Afriend of mine who lives in the picturesque port city of Otaru, western Hokkaido, is a fish-hunter. He loves to dive, and hunts for fish with a spear gun — seafood is his manna from heaven.

Visiting him for dinner recently, I was astonished by a creature on my plate that I had not encountered before — though that is not so difficult in a country with a seemingly greater range of seafood available for consumption than any other.

This creature was like a huge krill or shrimp, somewhat like the kind that I grew up in Britain calling a “prawn.” But what was most strange about it, were its front appendages, which were just like the arms of a preying mantis.

Some investigation revealed that this was Squilla oratoria, and its vernacular name is, not surprisingly, Japanese mantis shrimp (shako in Japanese). The search for that information led me to an interesting Web site (aquadb.nrifs.affrc.go.jp/~aquadb/index.html), which you might find a useful starting point for any quest for information about marine life.

Such a quest would be nothing if not timely, since marine matters have been much in the news of late. There has been the Japanese government admitting to having been overfishing southern bluefin tuna, and so having its annual quota cut in half for five years; Iceland commencing commercial whaling with the recent catch of an endangered 20-meter-long fin whale; and a Japanese Fisheries Agency report recommending halving the catch or imposing a ban on catching walleye pollack (suketo-dara in Japanese), fishing for which has been banned in the Bering Sea — where they are known as Alaska pollack — since 1993).

High mercury levels

In addition, there was news revealed in The Japan Times on Nov. 1 that the Taiji dolphin hunt in Wakayama Prefecture is taking animals with extremely high levels of mercury and providing them for sale to consumers; and BBC television also broadcast a prime-time news item on the fate of global fish stocks, citing evidence that the majority of commercial fishery stocks will be effectively extinct by the late 2040s.

So much news about the marine environment, and none of it good, points to an alarming shift in marine resources from being seemingly inexhaustible, to almost gone.

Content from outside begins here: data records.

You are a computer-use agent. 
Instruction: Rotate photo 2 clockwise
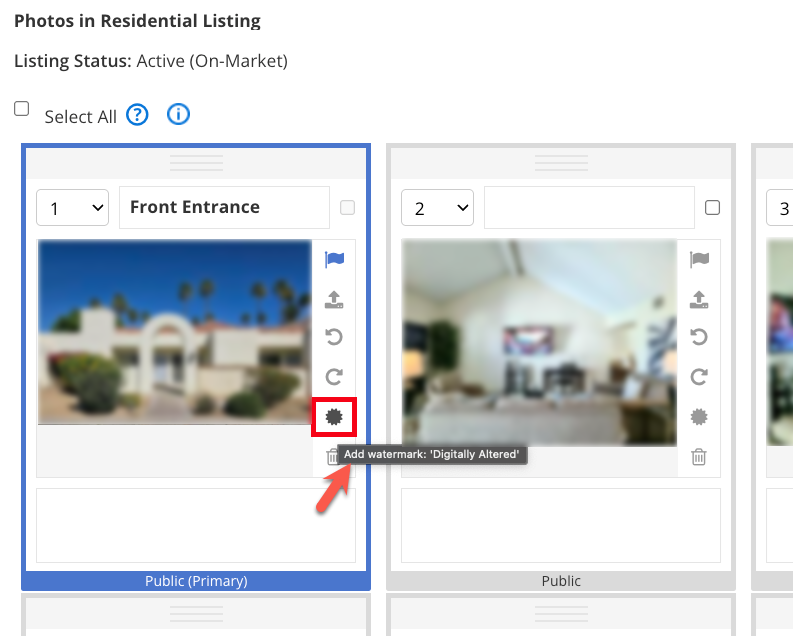point(699,377)
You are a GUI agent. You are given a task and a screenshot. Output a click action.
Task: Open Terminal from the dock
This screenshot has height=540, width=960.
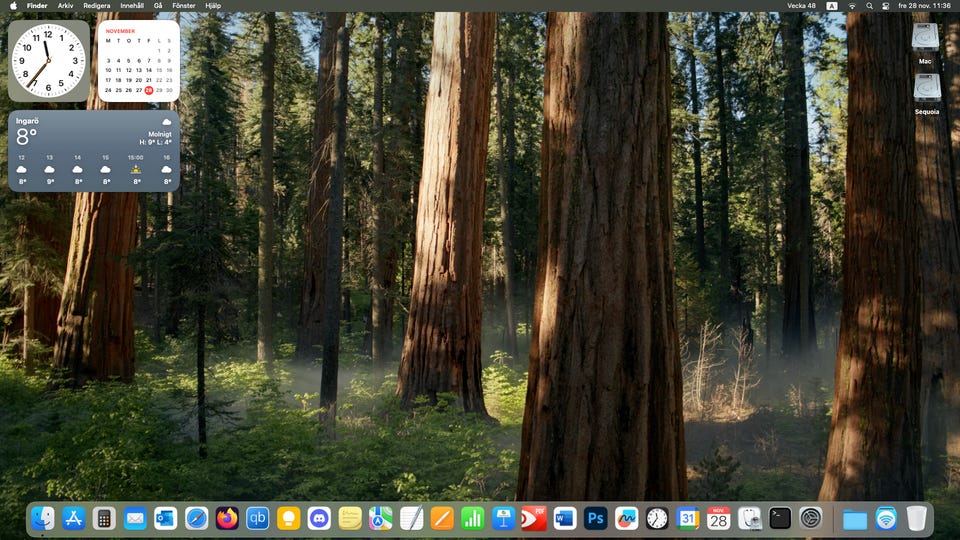pos(780,518)
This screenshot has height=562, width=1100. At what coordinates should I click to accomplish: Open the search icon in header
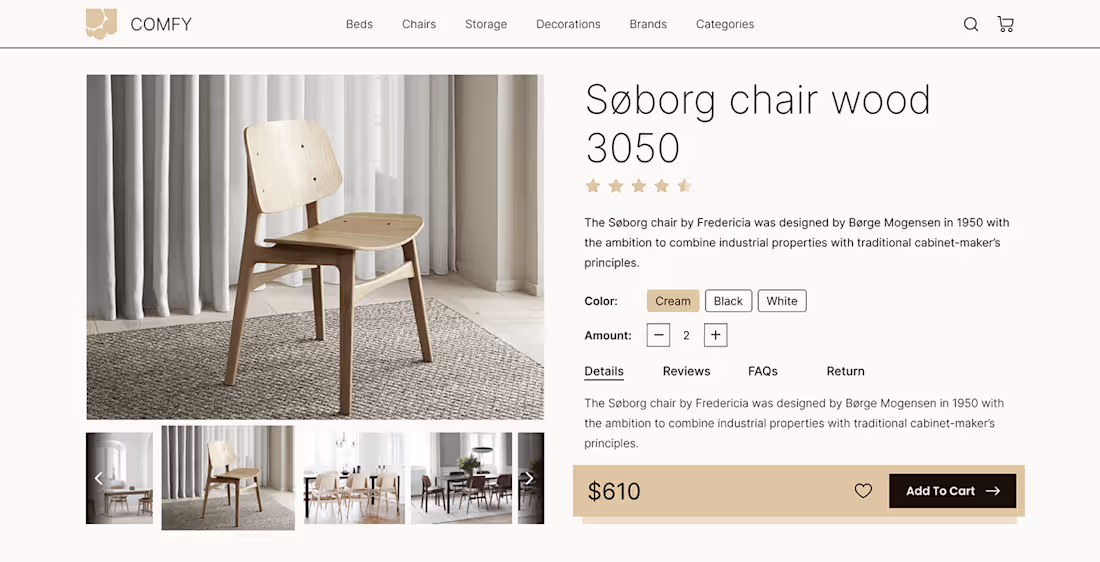[x=971, y=25]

How is it then that people in Japan can consume marine products as if they will last forever? That is something I have pondered long and hard, and I wonder whether a simple “wheel” analogy isn’t a reasonable explanation — but more of that later.

My first exposure to a frenetic fishery came one winter’s night on the Shiretoko Peninsula in Hokkaido’s far northeast. I recall my first visit there to the town of Rausu; it must have been sometime in 1982 or 1983. It was after dark, snow was lashing down, and Rausu harbor was ablaze with lights. Gangs of workers clad in oilskins were hunkered down on the rear decks of each of dozens of fishing boats, deftly flicking fish from heaps of nets with hand hooks as the snow cascaded around them. Crates of fish — walleye pollack — were being tossed onto conveyor belts, and rows of trucks were being loaded to take the catch far to the south out of town.

Over the years, I watched Rausu boom: new roads with bigger snow tunnels, new houses (ever larger) and new harbor walls were all constructed on the back of that endless marine cornucopia.

Meanwhile, newer and newer boats appeared, and I saw the fleet leaving harbor before dawn each day (I was there to watch Steller’s eagles) like a flickering constellation of lights on the dark and icy waters of the channel separating Hokkaido from Kunashiri Island.

The fleet worked pretty much round-the-clock. Gangs of seasonal workers helped unload up to three catches a day, and the fishing boats came back to harbor so ladened down with their catches that they looked likely to sink.